The old model allowed SGs to use transport mode for admin traffic. 
The new model allows SGs to use it for any traffic, e.g., so that an 
overlay net that does IP-in-IP tunneling can use transport mode for 
the already tunneled packets.

	<SNIP>

>  >
>>  I'm not sure how to size the cache, but otherwise I think your
>
>Probably according to the proportion of traffic that is fragmented and
>which must be protected.

that's hard to do a priori, right? if I am designing a hardware Ipsec 
implementation and need to decide how much memory to include for this 
purpose, this isn't a good algorithm :-)

>  > analysis is correct, based on dropping non-initial fragments. one
>>  also has to deal with housekeeping issues, e.g., timing out fragment
>>  IDs, to prevent possible mismatches, and one needs to specify the
>
>How bad would mismatches be?  They may get protected with an incorrect
>SA, but the receiver should be the same either way (if not, that would
>be a bigger deal) and should then simply drop them since they wouldn't
>match a correct first fragment (and if they did the result would, in all
>likelyhood, not match various checksums and the like, leading to the
>full packet being dropped which, again, would be within spec).

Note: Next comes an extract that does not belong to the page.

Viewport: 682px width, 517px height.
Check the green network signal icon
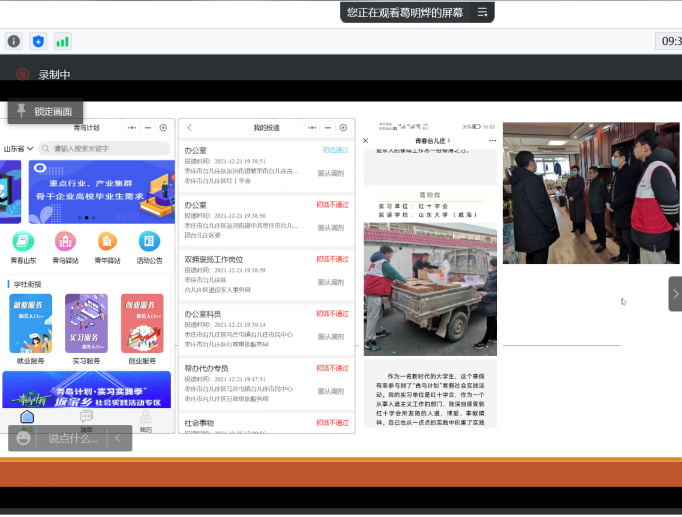pos(63,41)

i agree that they would be sent to the same destination, but since an 
SG receiver is not required to reassemble plain text fragments, the 
issue is what happens at the real destination. long ago when we 
started discussing this issue there was a suggestion to check the 
offset for non-initial fragments (pardon the redundancy) to make sure 
that someone did not try to circumvent the receiver access control 
mechanism by sending a fragment with a port field that would not have 
been acceptable in a whole packet. this seems to be an easy check for 
v4, but it's apparently not feasible for v6, and thus we do have a 
concern re fragment reassembly attacks.

I was uncomfortable with the notion that we might send over fragments 
that don't really belong to the same packet, but maybe that's not 
fatal.

>  > receiver-side algorithm too, e.g., remembering packet IDs for initial
>>  fragments so that the later fragments are treated as acceptable. but,
>>  is this easier than what Charlie Lynn described?
>
>I'd have to re-read that.  In any case, the receiver already has to
>track packet IDs for reassembly,

an IPsec device such as an SG does not have to reassemble plain text 
fragments, at least not under the assumptions we have been using for 
the last 5+ years.

>so now all it has to do in addition is
>track the SA that was used to protect each fragment and drop any
>fragments that don't use an acceptable SA.  Unlike an SG, the receiver
>here probably wouldn't want to drop non-initial fragments received
>before their intial counterparts, if it can avoid it, and should have
>the necessary buffer space, usually, so the receiver here can behave as
>Tero proposed -- it does not seem like this would impose much of a
>burden on the receiver.

a receiver that is an end system could plausibly do reassembly and 
then subject the result to an access control check.